**Data extracts**
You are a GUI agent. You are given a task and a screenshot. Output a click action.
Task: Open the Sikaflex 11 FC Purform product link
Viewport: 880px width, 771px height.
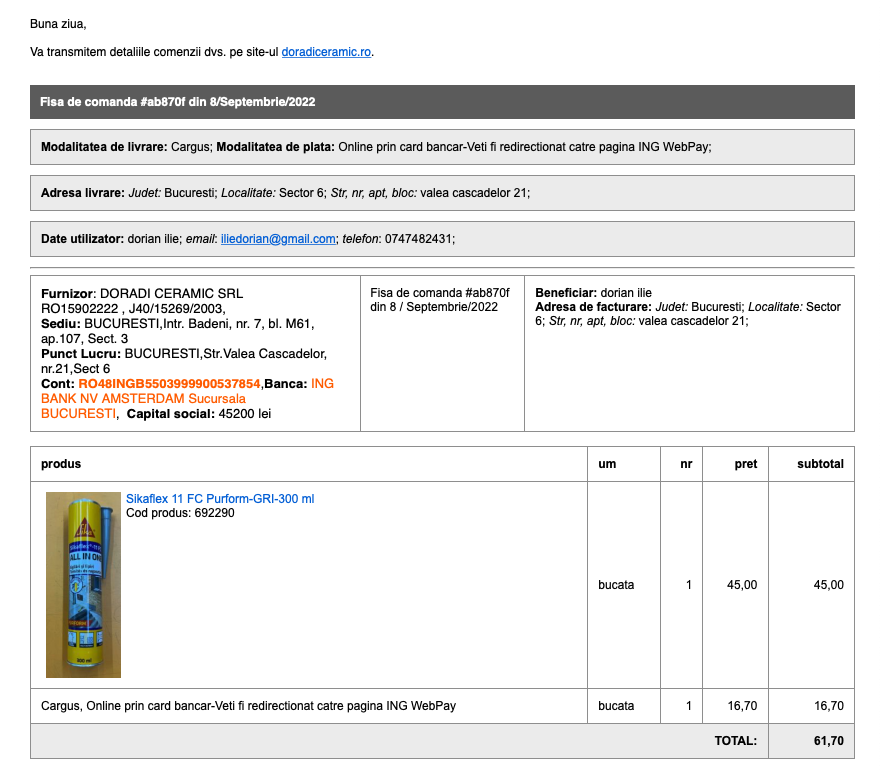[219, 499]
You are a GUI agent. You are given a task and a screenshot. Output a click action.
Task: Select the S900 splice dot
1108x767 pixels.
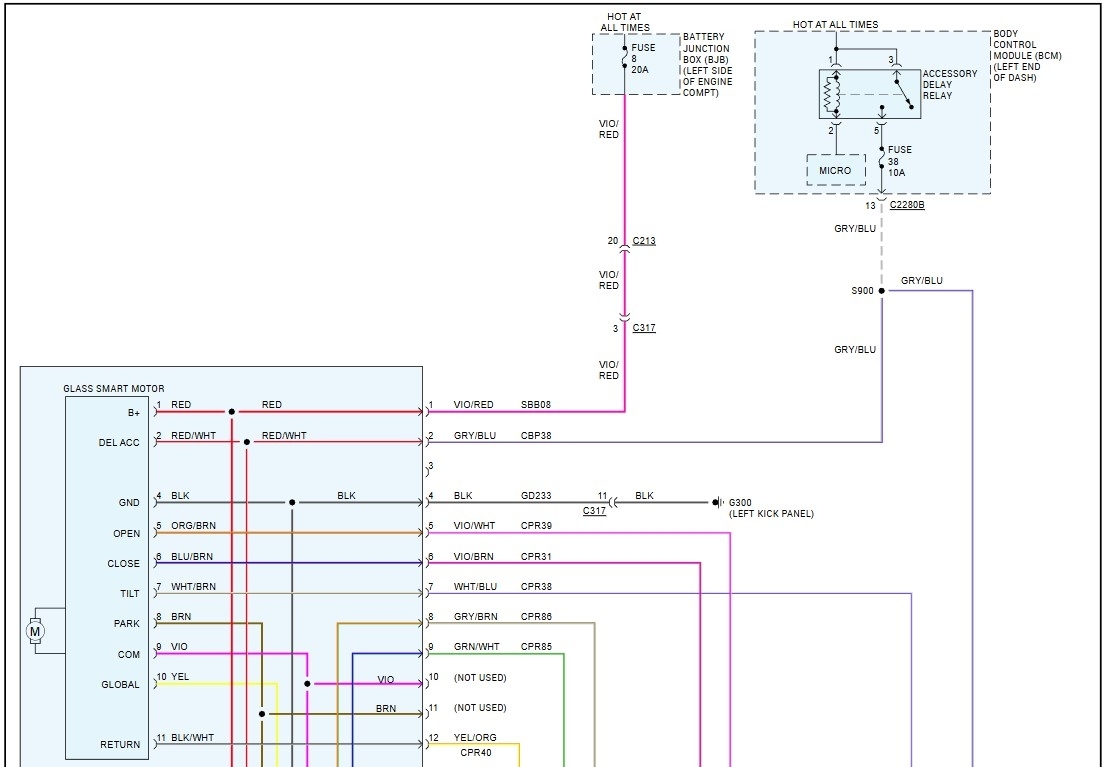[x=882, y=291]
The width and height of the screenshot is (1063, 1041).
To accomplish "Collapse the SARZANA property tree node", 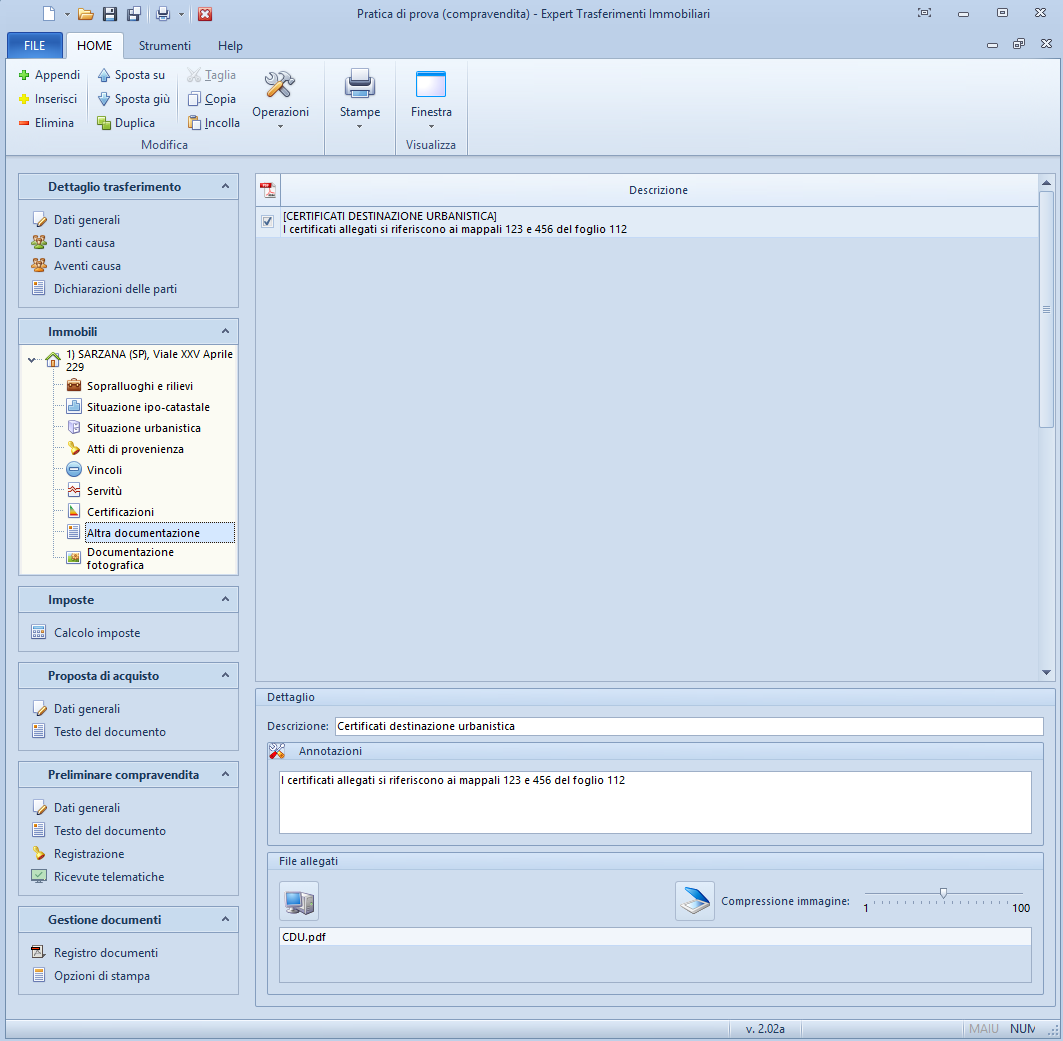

**Instructions for the task**
Pictures must be left out of the answer, which should be exactly the lines from the one holding "Task: Select the S900 splice dot" through the last line of the entries above, both included; please add nothing.

**Problem solution**
Task: Select the S900 splice dot
1108x767 pixels.
[x=882, y=291]
The width and height of the screenshot is (1063, 1041).
To accomplish "Collapse the SARZANA property tree node", 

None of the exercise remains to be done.